Understanding the power of parameterized quantum circuits (PQCs) in accomplishing machine learning tasks is one of the most important questions in quantum machine learning. In this paper, we analyze the expressivity of PQCs through the lens of function approximation. Previously established universal approximation theorems for PQCs are mainly nonconstructive, leading us to the following question: How large do the PQCs need to be to approximate the target function up to a given error? We exhibit explicit constructions of data re-uploading PQCs for approximating continuous and smooth functions and establish quantitative approximation error bounds in terms of the width, the depth and the number of trainable parameters of the PQCs. To achieve this, we utilize techniques from quantum signal processing and linear combinations of unitaries to construct PQCs that implement multivariate polynomials. We implement global and local approximation techniques using Bernstein polynomials and local Taylor expansion and analyze their performances in the quantum setting. We also compare our proposed PQCs to nearly optimal deep neural networks in approximating high-dimensional smooth functions, showing that the ratio between model sizes of PQC and deep neural networks is exponentially small with respect to the input dimension. This suggests a potentially novel avenue for showcasing quantum advantages in quantum machine learning.

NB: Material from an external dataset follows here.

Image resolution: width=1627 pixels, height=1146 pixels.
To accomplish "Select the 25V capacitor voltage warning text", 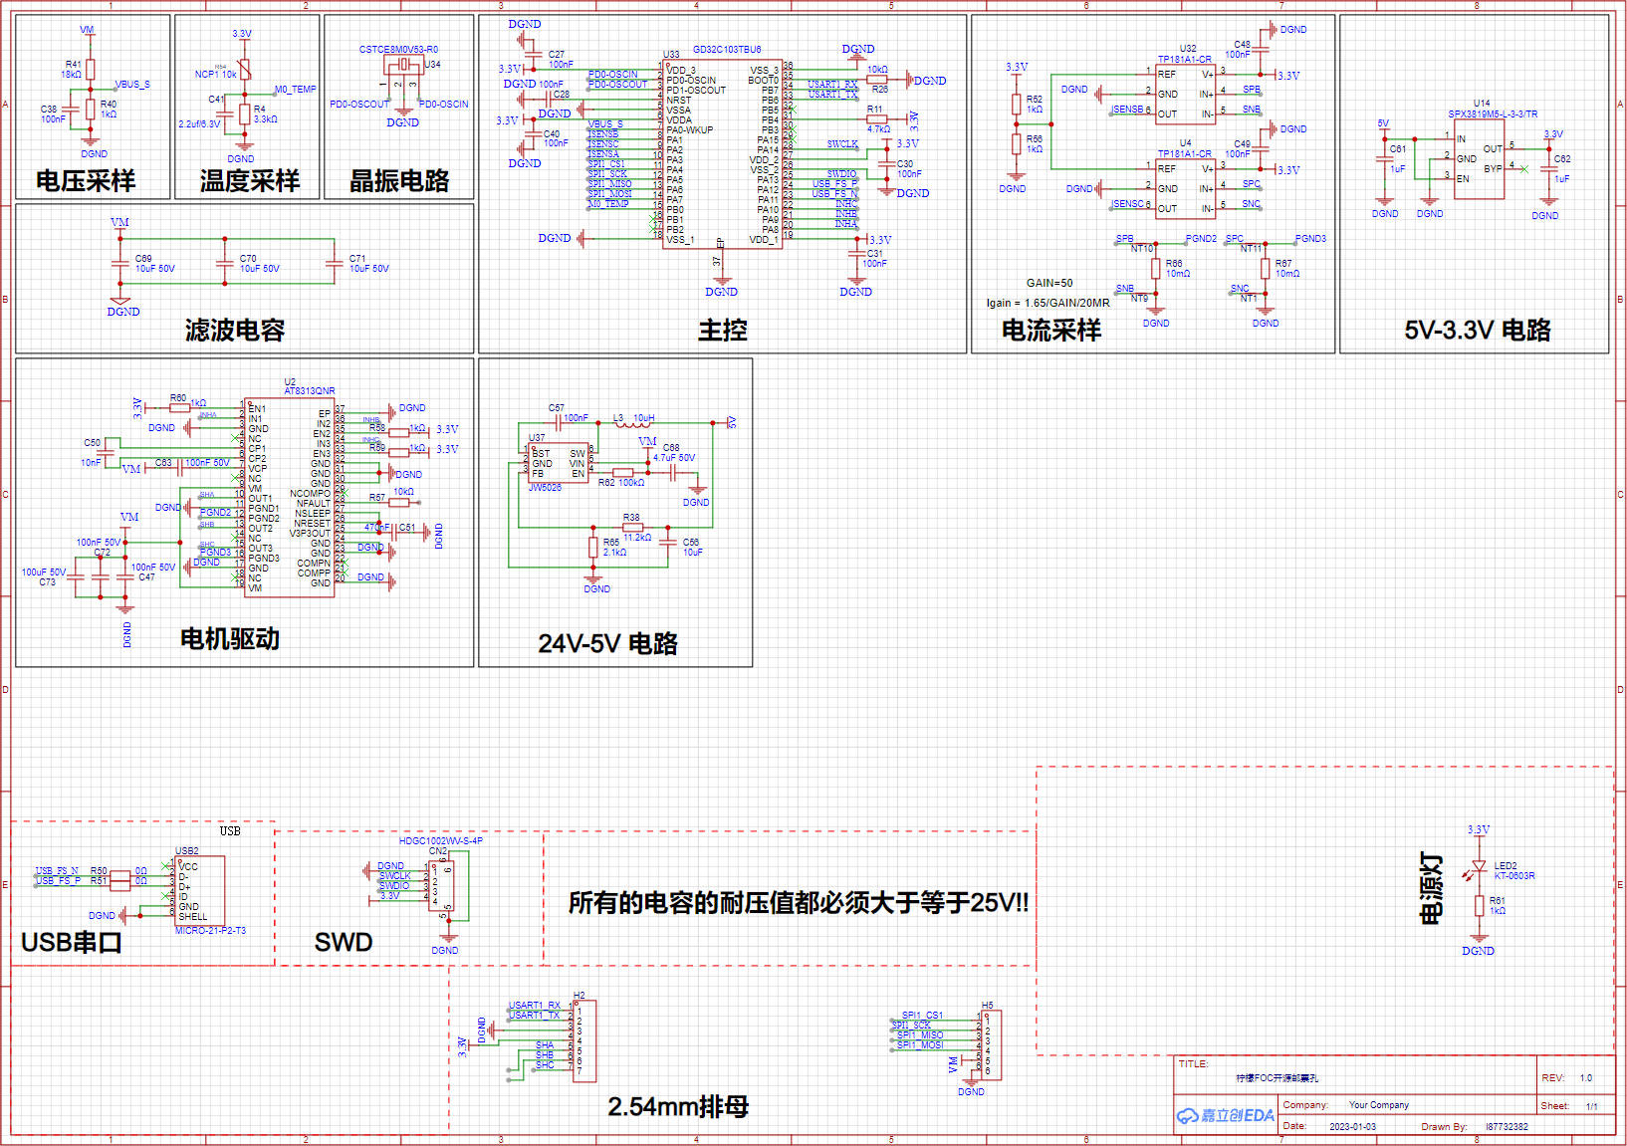I will [798, 903].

翻译：理解参数化量子电路在完成机器学习任务中的能力是量子机器学习中最重要的课题之一。本文从函数逼近的角度分析了参数化量子电路的表示能力。先前建立的参数化量子电路通用逼近定理主要基于非构造性方法，这引发了以下问题：为实现目标函数的给定误差逼近，参数化量子电路需要达到多大规模？我们针对连续和光滑函数的逼近，明确构造了数据重上传参数化量子电路，并建立了关于电路宽度、深度和可训练参数数量的定量逼近误差界。为此，我们利用量子信号处理和酉线性组合技术，构建了实现多元多项式的参数化量子电路。采用伯恩斯坦多项式和局部泰勒展开实现了全局与局部逼近技术，并分析了它们在量子场景中的性能。此外，我们还将所提出的参数化量子电路与近似最优的深度神经网络在高维光滑函数逼近方面进行比较，结果表明参数化量子电路与深度神经网络的模型规模之比随输入维度呈指数级缩小。这为展示量子机器学习中的量子优势提供了潜在的新路径。